The Church was always on the side of peace. The ideal is to “turn the other cheek” and “the meek shall inherit the face of the Earth.” Yet, the Pope had the largest standing army in Europe. The Church rarely, if ever, turned the other cheek. (It was your cheek that had to turn, not theirs.)
This disparity between the ideal and the real was not lost upon the populace. In it lay the seeds of the eventual destruction of the Church.
One of the unrealistic ideals had a direct impact upon the Jews: a strict ban against taking interest. In a purely agrarian economic system it is conceivable to exist without charging interest. However, once Europe discovered that money could be printed it changed the economy of Europe forever, and it was no longer possible to run a sophisticated commercial system without interest.
It was Marco Polo who brought the idea of paper money back from the Far East to Europe. Indeed, paper money is one of the greatest discoveries in the history of civilization. Until then, one had to carry his money around with him — and there was a limit how much one could carry. There were only so many cows and sheep, gold and silver, one could bring with him to the market. However, when paper was used to represent wealth it was literally a life-changing invention. It was nothing less than the turning point of the economic system of the Western world.
A businessman once described economics as follows: There is one box that gets shipped around the world, one person selling it and another buying it. Then the buyer ships it to the next location and becomes a seller, making a profit. If anyone stops the box and opens it the business is finished. You have to keep it moving.
To a certain extent that describes modern economics. The perception of value is every bit as important – even more important – than the actuality. It is what keeps the box moving.

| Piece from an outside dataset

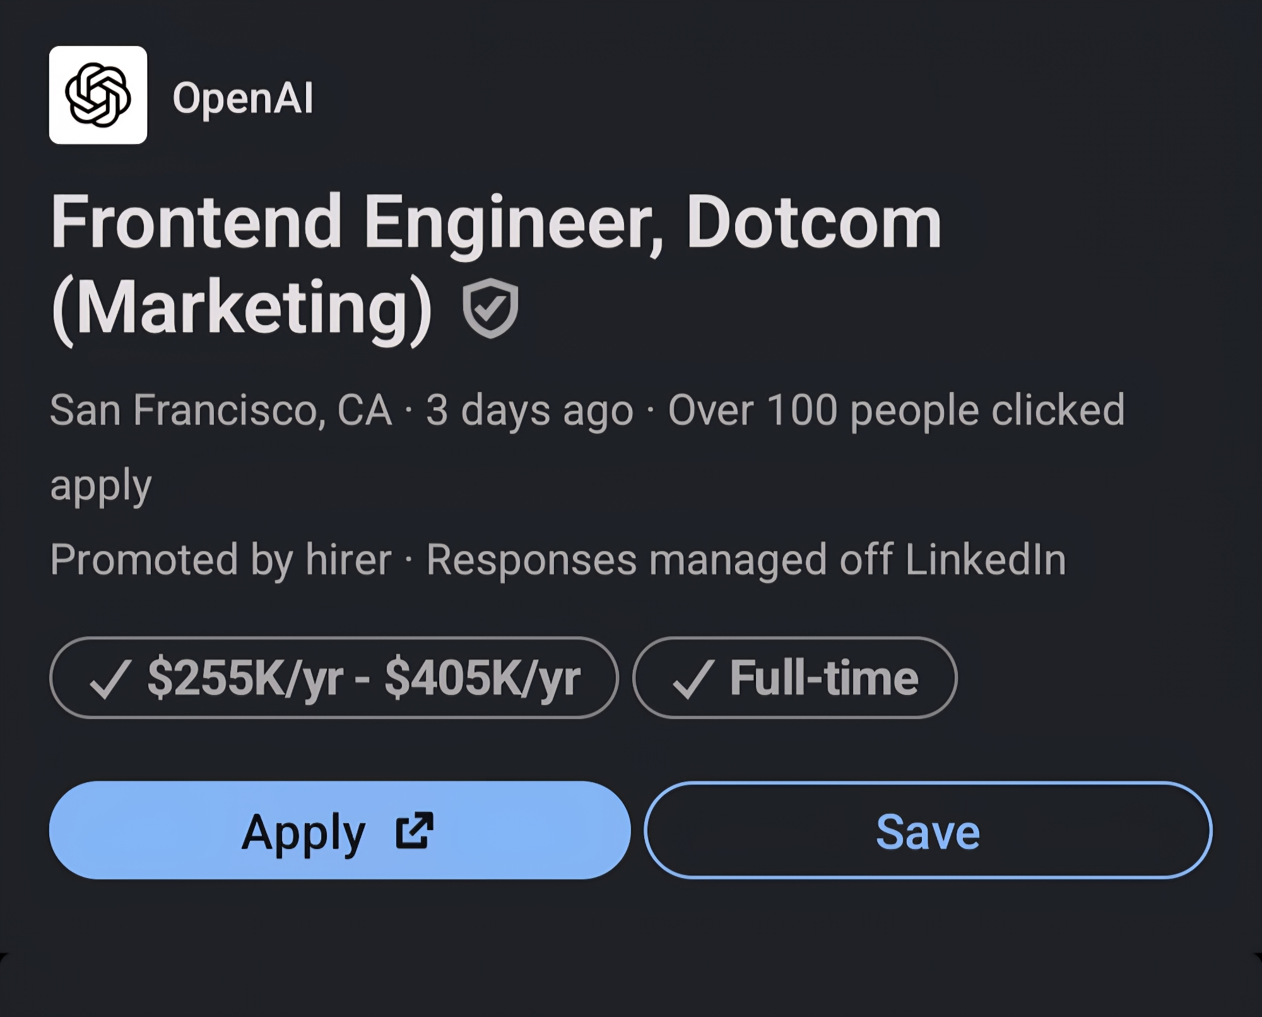
Task: Click the OpenAI company logo
Action: 98,95
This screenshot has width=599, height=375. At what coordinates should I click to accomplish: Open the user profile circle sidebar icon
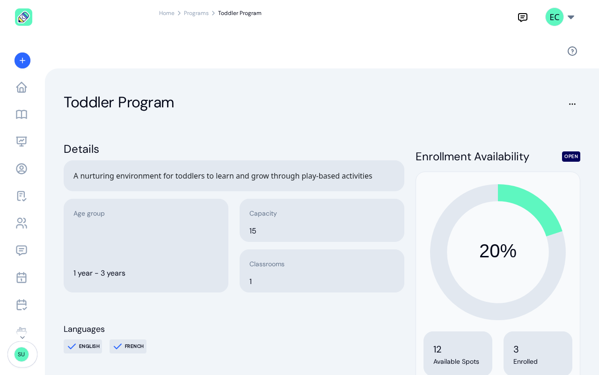coord(22,169)
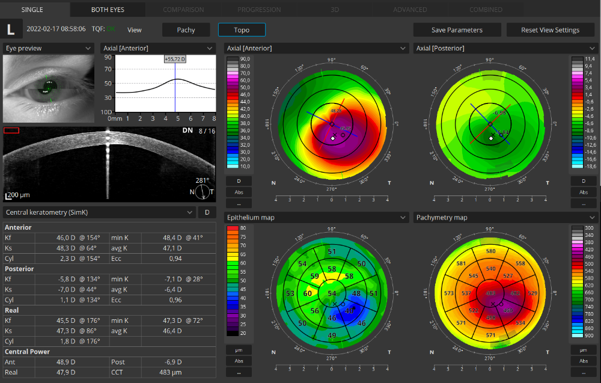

Moving the box creates buyers and sellers — and buyers rely on borrowing money. In a system that forbids lending on interest the box does not move.
And the Catholic Church forbade usury. Without the ability to lend with interest there would be no trade, no merchandise, no commerce.
That was where the Jew came in and solved the problem for Christian Europe. Both the Church and the nobleman needed an intermediary. Since the Jew was going straight to Hell anyway, according to Church doctrine, why not use him while he was on this Earth.
Consequently, the nobleman lent money to the Jew at 25% interest and the Jew in turn lent it to the merchants or common people at 33-40% interests, which were normal rates in the Middle Ages.
It was a catch-22, however. The non-Jews forced the Jews into being the middlemen in usurious contracts, but since it was against the law the Jews could always be prosecuted for doing so. Inevitably, there would be kings who spent more than they could get and who were always borrowing. They also needed Jews to borrow from. When the time came to call a moratorium on one’s debts, and one did not have the money, an easy solution was to kick the Jews out or kill them.
That happened with regularity. Spain was the place where this pattern first took form.